# How to reset local admin password remotely



## freebyte (Oct 12, 2012)

*Hello*
*I have to change Local Administrators password on about 700 servers (Windows 2003/2008.). These are local admin accounts and have nothing to do with Domain. In fact I don’t even have a domain user account. Is there any way I can change the password through a script or batch file. I can use the following command to change the password but I have to logon to each and every server to do that manually
net user username newpasswordI tried using pspasswd command remotely but it gave me RPC error. Is there any command or script I can run remotely via RDP or VisionApp or Remote Desktop Manager (Devolutions) or to change the local admin password. I mean the script that can run automatically upon login via rdp and change the password via net user or any other command.

*
*I have tried psexec\\servername net user username newpassword but got the following error even though the admin$ is enabled on the server:
Couldn't access Server
The network path was not found.
Make sure that the default admin$ share is enabled on Server
============================
I also tried pspasswd.exe \\servername username newpassword but got the following error even though the service is running:
Error changing password:
The RPC server is unavailable.*
*Any help would be greatly appreciated*


----------



## Squashman (Apr 14, 2005)

You tried psexec but didn't realize that one of the pstools is pspassword!


----------



## joeten (Dec 4, 2008)

ILLEGAL ACTIVITIES
Users may not post hacks, cracks, or give instruction how to pirate any type of software, or anything similar, in any forum of TSF. We do not condone, support or give instruction on any illegal activity pertaining to computer systems, computer hardware, computer software programs or computer related activities. Included in this group of activities are requests for help to circumvent system admin passwords or Administrator settings on networks. We do understand that the majority of requests may be legitimate, but we do not have the means to discern these from non-legitimate requests.


----------



## LMiller7 (Jun 21, 2010)

Before you can change the password on any NT class computer, locally or remotely, you must first prove that you have a legitimate right to do so. You would do this by logging in with a suitable local or domain account. This is central to NT security. If there was any way of circumventing this (and I sincerely trust there is not) you will not find it on this forum. Forum rules do not permit it.


----------



## freebyte (Oct 12, 2012)

LMiller7 said:


> Before you can change the password on any NT class computer, locally or remotely, you must first prove that you have a legitimate right to do so. You would do this by logging in with a suitable local or domain account. This is central to NT security. If there was any way of circumventing this (and I sincerely trust there is not) you will not find it on this forum. Forum rules do not permit it.

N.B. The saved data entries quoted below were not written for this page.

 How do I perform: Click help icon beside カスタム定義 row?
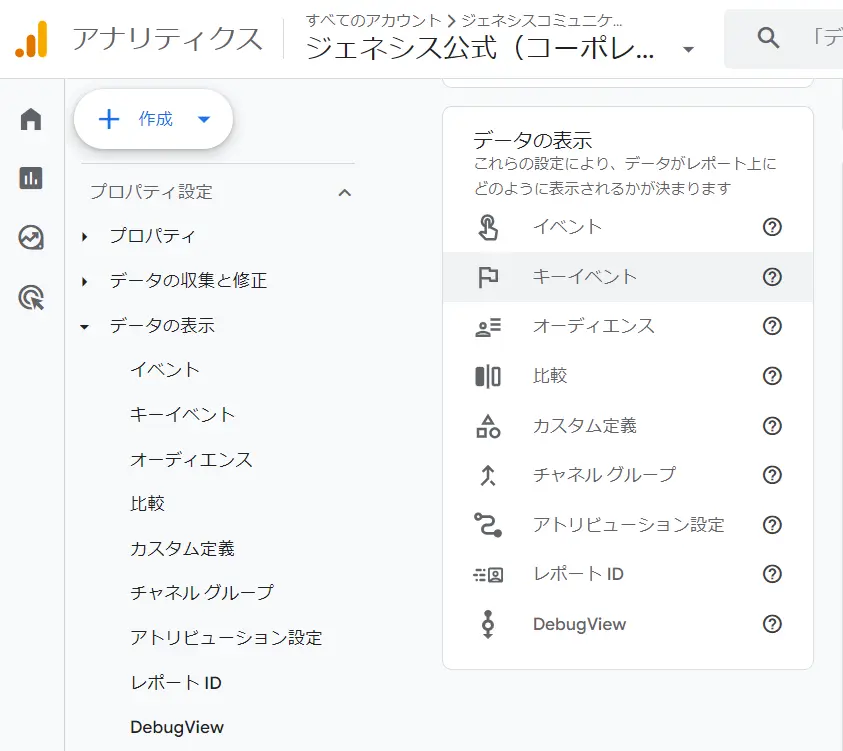pos(772,426)
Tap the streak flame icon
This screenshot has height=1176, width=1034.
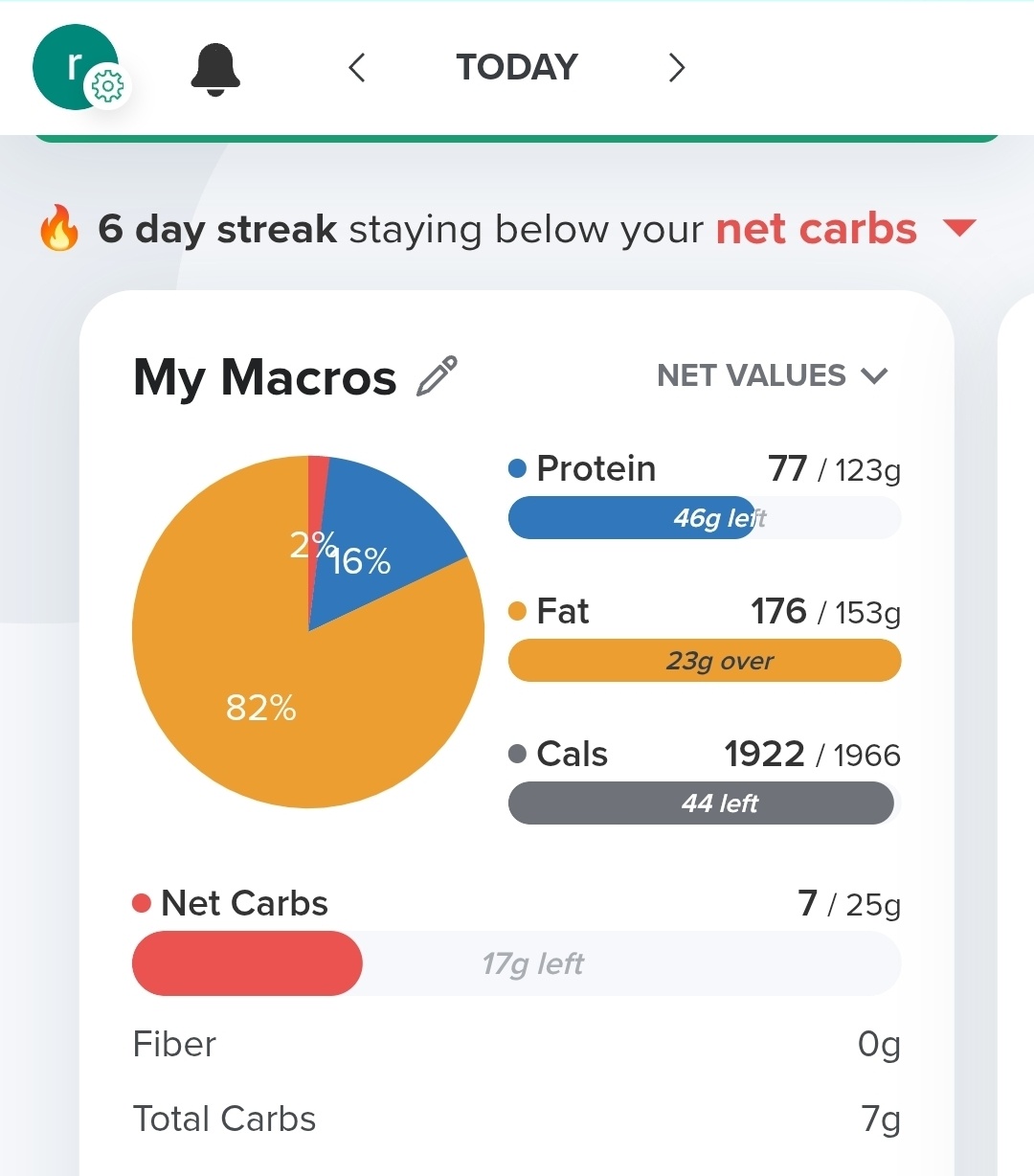tap(59, 229)
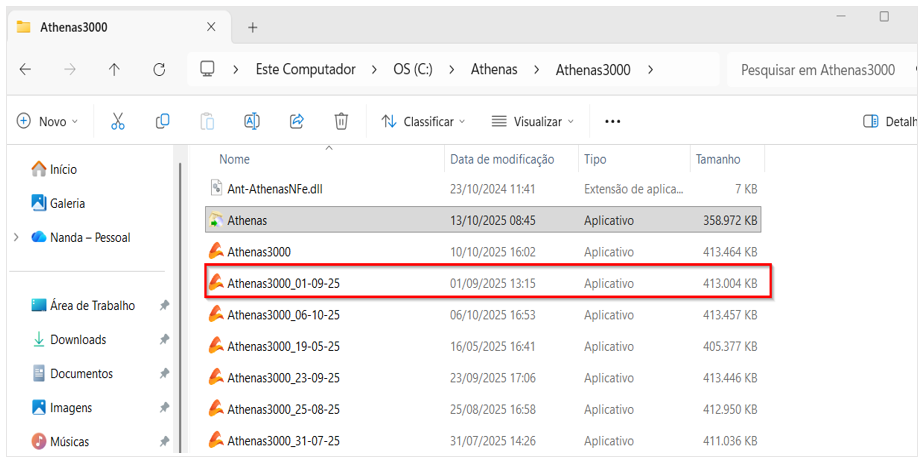Open the Classificar sort dropdown
The image size is (923, 461).
(x=423, y=121)
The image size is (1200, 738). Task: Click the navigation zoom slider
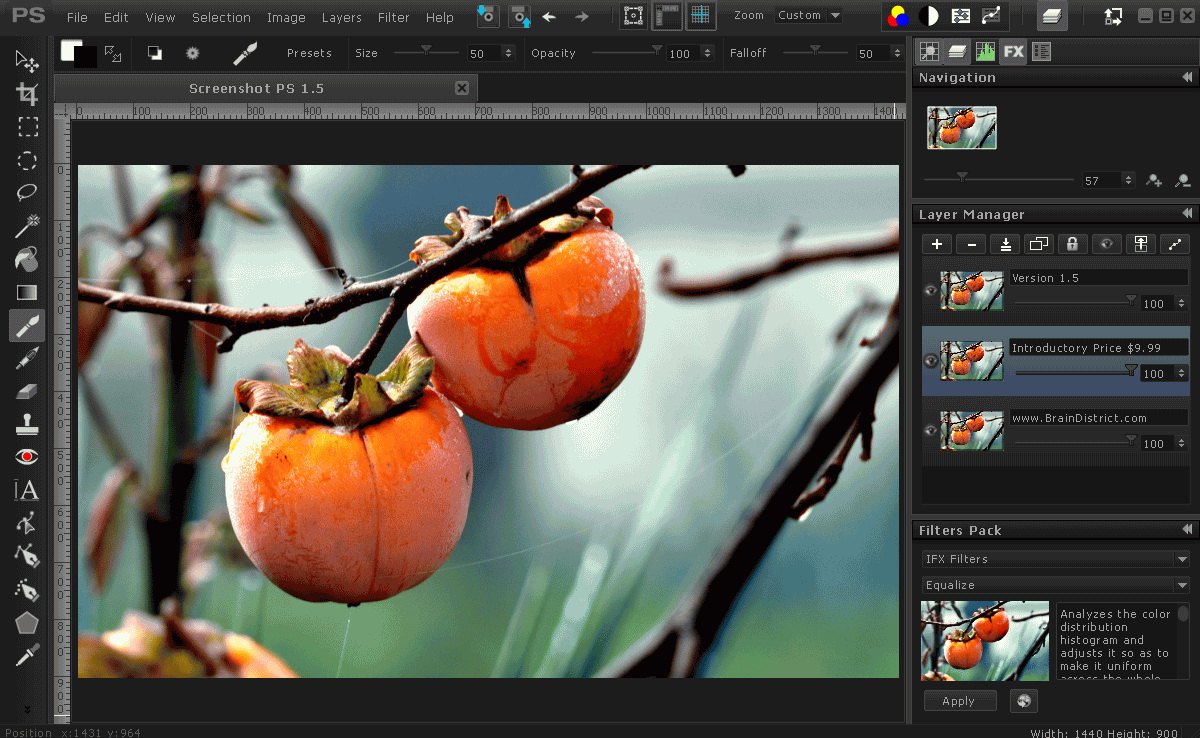point(962,179)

What do you mean by _Forum rules do not permit it_?This is a legit help request. It is not a hecking or something. Instead of logging on to 700 servers individually, I just wanted to reset the password by a single command. I do not see anything illegal or wrong in this. I do have a legit Local Admin account on all of these servers.


----------



## joeten (Dec 4, 2008)

See post 3 we do not help with password issues


----------